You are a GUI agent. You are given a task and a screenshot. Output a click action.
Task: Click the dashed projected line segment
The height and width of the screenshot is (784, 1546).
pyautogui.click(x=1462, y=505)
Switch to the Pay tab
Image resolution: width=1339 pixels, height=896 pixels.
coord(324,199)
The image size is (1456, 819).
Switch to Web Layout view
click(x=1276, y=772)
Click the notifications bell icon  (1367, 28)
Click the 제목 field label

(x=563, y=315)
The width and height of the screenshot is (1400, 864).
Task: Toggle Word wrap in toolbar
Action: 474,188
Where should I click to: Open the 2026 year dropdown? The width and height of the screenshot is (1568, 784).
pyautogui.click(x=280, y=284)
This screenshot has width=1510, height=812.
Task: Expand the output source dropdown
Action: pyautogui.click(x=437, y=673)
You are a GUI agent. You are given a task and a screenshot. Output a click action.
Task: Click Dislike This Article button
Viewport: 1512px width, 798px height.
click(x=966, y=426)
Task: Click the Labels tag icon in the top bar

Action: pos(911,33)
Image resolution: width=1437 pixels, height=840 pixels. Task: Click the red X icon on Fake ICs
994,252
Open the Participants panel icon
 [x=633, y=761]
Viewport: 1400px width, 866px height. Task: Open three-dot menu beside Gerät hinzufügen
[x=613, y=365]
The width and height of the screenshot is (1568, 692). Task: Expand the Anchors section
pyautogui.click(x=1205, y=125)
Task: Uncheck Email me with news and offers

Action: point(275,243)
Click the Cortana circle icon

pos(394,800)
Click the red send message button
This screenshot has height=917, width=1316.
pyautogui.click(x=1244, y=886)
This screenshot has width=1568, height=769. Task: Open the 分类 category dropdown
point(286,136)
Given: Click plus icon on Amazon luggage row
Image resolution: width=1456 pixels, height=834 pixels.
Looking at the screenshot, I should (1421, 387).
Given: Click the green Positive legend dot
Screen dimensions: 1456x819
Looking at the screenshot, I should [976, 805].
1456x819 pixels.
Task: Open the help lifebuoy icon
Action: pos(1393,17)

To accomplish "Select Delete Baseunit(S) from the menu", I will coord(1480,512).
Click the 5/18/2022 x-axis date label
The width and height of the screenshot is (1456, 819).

━━━

# [TO DO]
Output the line that contains "Viewport: 1400px width, 866px", followed by every later line in the listing, with no line omitted and none added.

# [RESPONSE FOR THIS EXERCISE]
Viewport: 1400px width, 866px height. Task: Open three-dot menu beside Gerät hinzufügen
[x=613, y=365]
The width and height of the screenshot is (1568, 692). Task: Expand the Anchors section
pyautogui.click(x=1205, y=125)
Task: Uncheck Email me with news and offers

Action: point(275,243)
Click the Cortana circle icon

pos(394,800)
Click the red send message button
This screenshot has height=917, width=1316.
pyautogui.click(x=1244, y=886)
This screenshot has width=1568, height=769. Task: Open the 分类 category dropdown
point(286,136)
Given: Click plus icon on Amazon luggage row
Image resolution: width=1456 pixels, height=834 pixels.
Looking at the screenshot, I should (1421, 387).
Given: Click the green Positive legend dot
Screen dimensions: 1456x819
Looking at the screenshot, I should [976, 805].
1456x819 pixels.
Task: Open the help lifebuoy icon
Action: pos(1393,17)

To accomplish "Select Delete Baseunit(S) from the menu", I will coord(1480,512).
Click the 5/18/2022 x-axis date label
The width and height of the screenshot is (1456, 819).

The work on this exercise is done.